When the routine tasks of the morning had been accomplished, when lunch had been eaten and the heat of the day was strong enough to discourage strenuous exertion, they settled down to relax—sometimes individually, sometimes jointly.

Short siestas came in fashion. They were usually followed by a swim in the sea. Avery and Tom had explored their little bay carefully. The water was shallow— never more than five feet deep—up to about forty yards from the shore, where the sandy ledge fell away sharply and there was really deep water. In order to remind themselves of the danger, they made a couple of wooden buoys, attached by spare tent rope to heavy stones on the sea-bed. It was all right provided the swimmers kept to the shore side of the buoys.

Apart from crabs, which were painful rather than dangerous, the only vicious type of marine life that seemed to venture into the bay was a beautiful, iridescent rainbow fish that looked completely harmless—but packed a considerable voltage in the long, slender antennae that grew from its head. Avery was the first person to encounter the fish. He chased it playfully, expecting it to dart away. It didn’t. It turned and charged.

The shock almost paralysed him, but fortunately Barbara was near to help him ashore. After that, everyone gave the occasional rainbow fish that ventured into their territory plenty of room.

Since no one had swimming suits, they at first tried to improvise with underwear. It was more trouble than it was worth. Presently, they cast all inhibitions aside and began to swim naked. Presently, their bodies grew lean and muscular and brown….

Mary was an obsessional diarist. Back on Earth she had been keeping diaries for more than ten years. The thoughtful and inscrutable They who had transported them to this place had not forgotten Mary’s diaries, her most treasured possessions. Nor had They neglected to provide her with a new five-year diary.

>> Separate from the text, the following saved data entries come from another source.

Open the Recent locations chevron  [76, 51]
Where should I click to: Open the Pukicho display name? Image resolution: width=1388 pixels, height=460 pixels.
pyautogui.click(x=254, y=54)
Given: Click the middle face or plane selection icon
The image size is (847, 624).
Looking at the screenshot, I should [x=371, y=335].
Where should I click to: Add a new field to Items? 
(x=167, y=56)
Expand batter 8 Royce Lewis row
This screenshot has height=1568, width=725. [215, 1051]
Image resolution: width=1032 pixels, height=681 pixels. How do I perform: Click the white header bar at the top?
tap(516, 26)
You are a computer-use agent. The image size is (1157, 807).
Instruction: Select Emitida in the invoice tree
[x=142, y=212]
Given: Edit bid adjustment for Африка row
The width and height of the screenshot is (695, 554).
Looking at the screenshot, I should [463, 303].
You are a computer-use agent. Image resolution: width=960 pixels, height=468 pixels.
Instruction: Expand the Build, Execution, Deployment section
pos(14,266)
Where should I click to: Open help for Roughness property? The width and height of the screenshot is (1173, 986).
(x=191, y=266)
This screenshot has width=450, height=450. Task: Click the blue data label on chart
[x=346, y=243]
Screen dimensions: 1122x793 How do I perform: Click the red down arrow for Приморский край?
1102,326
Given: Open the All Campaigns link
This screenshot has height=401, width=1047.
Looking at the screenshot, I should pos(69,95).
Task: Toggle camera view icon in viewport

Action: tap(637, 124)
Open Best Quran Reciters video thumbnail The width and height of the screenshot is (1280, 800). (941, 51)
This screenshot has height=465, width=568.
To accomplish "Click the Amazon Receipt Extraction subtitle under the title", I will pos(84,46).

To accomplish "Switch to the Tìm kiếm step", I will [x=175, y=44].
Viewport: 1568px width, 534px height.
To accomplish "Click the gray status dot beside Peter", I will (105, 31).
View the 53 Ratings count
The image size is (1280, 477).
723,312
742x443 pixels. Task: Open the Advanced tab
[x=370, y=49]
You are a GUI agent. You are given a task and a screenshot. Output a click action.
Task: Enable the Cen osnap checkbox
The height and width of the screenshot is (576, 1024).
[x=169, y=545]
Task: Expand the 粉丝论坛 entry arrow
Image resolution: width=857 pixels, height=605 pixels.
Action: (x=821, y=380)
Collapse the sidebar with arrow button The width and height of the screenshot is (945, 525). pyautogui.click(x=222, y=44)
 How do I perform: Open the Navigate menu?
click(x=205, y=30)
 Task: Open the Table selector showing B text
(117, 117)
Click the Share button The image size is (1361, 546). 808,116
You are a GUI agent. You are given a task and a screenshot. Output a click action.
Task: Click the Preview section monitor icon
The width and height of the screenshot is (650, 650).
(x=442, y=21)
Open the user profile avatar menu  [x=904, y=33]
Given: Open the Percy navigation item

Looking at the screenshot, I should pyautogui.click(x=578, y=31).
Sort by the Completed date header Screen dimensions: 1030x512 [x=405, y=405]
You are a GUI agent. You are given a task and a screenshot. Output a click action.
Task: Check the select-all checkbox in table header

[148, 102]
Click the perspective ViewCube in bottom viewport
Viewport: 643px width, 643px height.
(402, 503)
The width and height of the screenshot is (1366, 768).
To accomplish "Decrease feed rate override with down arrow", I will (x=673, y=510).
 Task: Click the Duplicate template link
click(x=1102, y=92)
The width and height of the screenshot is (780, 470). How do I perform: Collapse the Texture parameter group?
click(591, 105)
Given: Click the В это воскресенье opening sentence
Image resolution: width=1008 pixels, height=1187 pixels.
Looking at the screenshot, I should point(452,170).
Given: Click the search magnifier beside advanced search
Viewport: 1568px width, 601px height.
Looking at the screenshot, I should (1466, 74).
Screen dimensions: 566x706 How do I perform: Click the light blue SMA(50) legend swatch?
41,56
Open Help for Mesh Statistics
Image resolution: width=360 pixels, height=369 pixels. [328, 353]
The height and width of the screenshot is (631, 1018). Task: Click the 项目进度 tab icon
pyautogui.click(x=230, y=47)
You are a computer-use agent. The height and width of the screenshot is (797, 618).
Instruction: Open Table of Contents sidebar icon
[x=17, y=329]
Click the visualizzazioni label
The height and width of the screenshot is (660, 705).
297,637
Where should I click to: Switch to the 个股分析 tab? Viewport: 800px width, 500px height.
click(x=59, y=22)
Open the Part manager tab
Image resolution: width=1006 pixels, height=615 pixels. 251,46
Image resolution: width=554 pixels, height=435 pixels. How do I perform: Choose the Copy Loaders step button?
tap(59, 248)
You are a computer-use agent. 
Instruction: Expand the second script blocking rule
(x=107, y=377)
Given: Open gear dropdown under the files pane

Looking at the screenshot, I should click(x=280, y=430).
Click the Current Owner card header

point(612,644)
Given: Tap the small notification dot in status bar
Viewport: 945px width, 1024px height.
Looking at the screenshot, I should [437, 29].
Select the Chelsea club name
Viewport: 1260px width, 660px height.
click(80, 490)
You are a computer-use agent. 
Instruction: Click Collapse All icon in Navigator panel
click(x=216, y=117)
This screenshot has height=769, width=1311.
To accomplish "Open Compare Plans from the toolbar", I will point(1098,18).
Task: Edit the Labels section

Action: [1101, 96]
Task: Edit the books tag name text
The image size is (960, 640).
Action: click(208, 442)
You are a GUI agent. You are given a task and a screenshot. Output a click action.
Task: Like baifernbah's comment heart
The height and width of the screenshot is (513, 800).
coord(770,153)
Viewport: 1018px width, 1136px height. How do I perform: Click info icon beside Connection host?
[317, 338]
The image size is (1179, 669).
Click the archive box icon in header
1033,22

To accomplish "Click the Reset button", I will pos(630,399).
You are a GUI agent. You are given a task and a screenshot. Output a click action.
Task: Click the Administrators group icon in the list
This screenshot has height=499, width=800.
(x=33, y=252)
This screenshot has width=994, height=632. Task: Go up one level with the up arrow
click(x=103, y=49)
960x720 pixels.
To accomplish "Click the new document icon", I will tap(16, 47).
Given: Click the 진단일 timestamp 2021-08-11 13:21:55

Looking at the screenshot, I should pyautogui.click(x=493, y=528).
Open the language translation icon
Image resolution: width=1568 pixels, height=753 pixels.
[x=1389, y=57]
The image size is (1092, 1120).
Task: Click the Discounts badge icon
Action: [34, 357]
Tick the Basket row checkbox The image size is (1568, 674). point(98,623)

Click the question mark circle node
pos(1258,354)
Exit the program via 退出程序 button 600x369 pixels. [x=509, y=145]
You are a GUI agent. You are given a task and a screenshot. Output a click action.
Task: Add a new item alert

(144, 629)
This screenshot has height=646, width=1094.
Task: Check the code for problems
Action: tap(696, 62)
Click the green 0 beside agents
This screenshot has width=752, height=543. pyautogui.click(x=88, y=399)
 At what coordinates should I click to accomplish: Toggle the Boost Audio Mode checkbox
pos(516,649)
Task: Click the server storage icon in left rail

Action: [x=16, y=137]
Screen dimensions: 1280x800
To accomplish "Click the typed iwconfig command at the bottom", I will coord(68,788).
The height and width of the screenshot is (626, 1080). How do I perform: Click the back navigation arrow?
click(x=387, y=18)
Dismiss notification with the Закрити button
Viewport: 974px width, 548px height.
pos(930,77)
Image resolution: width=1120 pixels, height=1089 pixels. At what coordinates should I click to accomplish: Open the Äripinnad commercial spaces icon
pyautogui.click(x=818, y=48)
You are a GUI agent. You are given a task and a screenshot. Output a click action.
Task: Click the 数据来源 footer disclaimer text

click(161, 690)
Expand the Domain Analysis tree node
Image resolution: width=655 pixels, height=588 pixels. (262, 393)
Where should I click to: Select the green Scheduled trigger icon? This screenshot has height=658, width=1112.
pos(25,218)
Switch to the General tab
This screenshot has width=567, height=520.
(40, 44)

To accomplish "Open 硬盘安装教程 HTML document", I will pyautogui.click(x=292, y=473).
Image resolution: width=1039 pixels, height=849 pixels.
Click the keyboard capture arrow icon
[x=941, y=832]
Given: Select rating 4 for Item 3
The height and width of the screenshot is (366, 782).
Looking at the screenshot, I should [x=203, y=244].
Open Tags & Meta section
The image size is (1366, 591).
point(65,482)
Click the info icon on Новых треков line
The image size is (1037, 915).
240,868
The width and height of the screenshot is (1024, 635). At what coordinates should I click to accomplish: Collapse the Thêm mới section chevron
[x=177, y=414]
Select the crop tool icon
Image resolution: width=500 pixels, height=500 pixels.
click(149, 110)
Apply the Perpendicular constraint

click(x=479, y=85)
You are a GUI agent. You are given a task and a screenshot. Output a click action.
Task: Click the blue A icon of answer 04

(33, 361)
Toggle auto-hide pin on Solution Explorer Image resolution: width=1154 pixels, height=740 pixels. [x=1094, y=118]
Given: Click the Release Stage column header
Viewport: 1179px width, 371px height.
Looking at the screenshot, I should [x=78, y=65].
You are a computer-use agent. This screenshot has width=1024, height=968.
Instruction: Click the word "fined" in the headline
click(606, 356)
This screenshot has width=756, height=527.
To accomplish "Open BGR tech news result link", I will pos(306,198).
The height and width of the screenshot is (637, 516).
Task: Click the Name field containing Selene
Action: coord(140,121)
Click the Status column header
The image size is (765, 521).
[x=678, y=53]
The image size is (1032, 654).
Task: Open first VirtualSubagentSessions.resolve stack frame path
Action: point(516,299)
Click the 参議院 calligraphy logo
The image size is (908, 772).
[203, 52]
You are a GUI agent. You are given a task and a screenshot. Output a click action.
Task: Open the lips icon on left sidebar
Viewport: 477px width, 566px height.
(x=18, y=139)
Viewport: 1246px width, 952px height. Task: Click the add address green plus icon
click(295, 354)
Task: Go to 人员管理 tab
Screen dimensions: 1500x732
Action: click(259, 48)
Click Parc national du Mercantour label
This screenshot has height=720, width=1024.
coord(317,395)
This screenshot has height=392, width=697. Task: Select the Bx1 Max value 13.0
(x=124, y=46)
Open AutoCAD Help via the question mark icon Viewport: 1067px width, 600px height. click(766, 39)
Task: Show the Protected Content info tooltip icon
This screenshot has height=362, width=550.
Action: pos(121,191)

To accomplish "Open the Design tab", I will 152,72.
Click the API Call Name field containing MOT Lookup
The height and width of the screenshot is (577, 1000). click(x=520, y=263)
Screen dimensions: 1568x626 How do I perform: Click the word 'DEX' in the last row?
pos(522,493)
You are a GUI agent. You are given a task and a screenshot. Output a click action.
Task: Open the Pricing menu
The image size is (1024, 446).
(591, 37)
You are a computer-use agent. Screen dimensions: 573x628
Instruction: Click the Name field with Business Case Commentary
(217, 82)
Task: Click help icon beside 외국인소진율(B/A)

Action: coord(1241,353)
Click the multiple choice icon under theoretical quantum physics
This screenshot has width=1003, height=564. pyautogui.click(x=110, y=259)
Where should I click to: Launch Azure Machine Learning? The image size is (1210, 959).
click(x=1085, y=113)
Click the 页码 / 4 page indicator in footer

Avery tried to read some significance into the fact that it was a five-year diary. But so was Mary’s last one— which proved nothing.

However, when she was discovered bringing her diary up to date one afternoon, Mary was promptly elected camp historian. Her entries were now no longer merely a private record, they became the official records of the group.

The first entry read: Somehow got myself tangled up in a mad sort of dream with three perfect strangers. Hope it ends soon. I’m terribly afraid. She had made this entry on the evening of the first day.